### [Written problem]
Please reproduce the material below without any change, from the line with "The width and height of the screenshot is (1120, 1064)." to the line with "click(x=390, y=376)", including both of those lines.

Stored items:
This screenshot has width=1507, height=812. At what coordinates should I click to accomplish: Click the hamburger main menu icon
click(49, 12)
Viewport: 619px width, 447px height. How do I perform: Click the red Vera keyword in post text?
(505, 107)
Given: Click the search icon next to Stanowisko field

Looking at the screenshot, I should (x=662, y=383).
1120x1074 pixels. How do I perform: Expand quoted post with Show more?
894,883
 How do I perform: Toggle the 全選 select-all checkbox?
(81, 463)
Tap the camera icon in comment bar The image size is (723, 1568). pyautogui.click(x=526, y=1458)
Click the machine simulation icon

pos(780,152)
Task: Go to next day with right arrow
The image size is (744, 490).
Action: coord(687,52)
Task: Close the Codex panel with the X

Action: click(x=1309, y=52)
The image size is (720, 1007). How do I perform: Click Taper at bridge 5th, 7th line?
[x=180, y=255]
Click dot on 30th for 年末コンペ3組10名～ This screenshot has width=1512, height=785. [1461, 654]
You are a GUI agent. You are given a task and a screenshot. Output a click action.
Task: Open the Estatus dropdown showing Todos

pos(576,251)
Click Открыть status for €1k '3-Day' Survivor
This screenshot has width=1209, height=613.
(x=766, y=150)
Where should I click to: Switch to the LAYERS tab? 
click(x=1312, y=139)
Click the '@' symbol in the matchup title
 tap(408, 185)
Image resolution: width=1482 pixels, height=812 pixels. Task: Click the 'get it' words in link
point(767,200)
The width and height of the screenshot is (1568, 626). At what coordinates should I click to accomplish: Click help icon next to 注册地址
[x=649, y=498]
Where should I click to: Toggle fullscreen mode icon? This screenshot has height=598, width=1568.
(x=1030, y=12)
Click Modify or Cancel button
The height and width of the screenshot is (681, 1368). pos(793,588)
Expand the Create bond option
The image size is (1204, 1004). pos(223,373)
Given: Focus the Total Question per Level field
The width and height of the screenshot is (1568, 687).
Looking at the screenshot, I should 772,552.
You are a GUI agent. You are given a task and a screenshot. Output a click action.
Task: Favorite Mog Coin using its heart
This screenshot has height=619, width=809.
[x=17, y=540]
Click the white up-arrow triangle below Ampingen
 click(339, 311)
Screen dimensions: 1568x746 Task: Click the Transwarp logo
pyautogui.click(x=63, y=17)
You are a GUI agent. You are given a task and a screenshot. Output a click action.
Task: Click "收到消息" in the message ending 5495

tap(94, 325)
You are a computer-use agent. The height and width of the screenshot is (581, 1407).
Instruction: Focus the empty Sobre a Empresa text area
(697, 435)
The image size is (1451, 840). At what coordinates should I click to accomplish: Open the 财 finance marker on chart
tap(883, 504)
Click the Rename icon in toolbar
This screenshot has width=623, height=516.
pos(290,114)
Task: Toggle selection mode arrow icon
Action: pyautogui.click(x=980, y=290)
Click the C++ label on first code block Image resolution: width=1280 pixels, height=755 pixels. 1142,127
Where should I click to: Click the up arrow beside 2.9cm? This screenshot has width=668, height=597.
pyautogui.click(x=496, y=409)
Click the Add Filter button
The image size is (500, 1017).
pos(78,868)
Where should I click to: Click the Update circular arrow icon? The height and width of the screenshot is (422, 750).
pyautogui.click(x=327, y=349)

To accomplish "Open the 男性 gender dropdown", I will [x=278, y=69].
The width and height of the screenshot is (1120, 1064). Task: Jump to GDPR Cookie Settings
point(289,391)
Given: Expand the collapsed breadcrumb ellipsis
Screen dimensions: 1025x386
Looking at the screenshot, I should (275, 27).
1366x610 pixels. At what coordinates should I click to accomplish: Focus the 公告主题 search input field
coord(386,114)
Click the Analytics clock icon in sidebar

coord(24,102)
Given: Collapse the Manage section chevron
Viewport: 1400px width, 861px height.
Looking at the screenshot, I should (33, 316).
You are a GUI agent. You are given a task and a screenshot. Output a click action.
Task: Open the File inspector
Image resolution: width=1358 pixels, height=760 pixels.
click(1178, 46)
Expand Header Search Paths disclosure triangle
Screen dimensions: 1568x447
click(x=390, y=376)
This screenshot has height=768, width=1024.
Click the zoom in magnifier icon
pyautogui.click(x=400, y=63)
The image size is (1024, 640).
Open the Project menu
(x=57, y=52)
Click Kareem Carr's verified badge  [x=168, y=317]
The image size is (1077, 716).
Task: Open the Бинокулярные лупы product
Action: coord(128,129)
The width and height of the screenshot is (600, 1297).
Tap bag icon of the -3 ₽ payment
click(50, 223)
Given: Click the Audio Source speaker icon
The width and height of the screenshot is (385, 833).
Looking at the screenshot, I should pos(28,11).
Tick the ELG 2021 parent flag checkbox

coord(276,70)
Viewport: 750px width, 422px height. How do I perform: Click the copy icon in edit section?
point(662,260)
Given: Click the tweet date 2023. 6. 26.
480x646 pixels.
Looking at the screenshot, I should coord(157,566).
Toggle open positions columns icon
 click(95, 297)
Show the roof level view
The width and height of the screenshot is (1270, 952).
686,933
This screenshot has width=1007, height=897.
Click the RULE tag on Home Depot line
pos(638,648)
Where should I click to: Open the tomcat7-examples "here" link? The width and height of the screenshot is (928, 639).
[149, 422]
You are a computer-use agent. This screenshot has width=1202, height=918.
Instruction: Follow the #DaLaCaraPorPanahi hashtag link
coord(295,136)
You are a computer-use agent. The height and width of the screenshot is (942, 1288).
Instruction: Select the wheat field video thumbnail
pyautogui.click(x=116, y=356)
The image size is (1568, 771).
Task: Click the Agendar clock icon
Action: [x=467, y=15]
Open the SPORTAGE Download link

### [The output]
The width and height of the screenshot is (1120, 1064). Task: Jump to GDPR Cookie Settings
point(289,391)
Given: Expand the collapsed breadcrumb ellipsis
Screen dimensions: 1025x386
Looking at the screenshot, I should (275, 27).
1366x610 pixels. At what coordinates should I click to accomplish: Focus the 公告主题 search input field
coord(386,114)
Click the Analytics clock icon in sidebar

coord(24,102)
Given: Collapse the Manage section chevron
Viewport: 1400px width, 861px height.
Looking at the screenshot, I should (33, 316).
You are a GUI agent. You are given a task and a screenshot. Output a click action.
Task: Open the File inspector
Image resolution: width=1358 pixels, height=760 pixels.
click(1178, 46)
Expand Header Search Paths disclosure triangle
Screen dimensions: 1568x447
click(x=390, y=376)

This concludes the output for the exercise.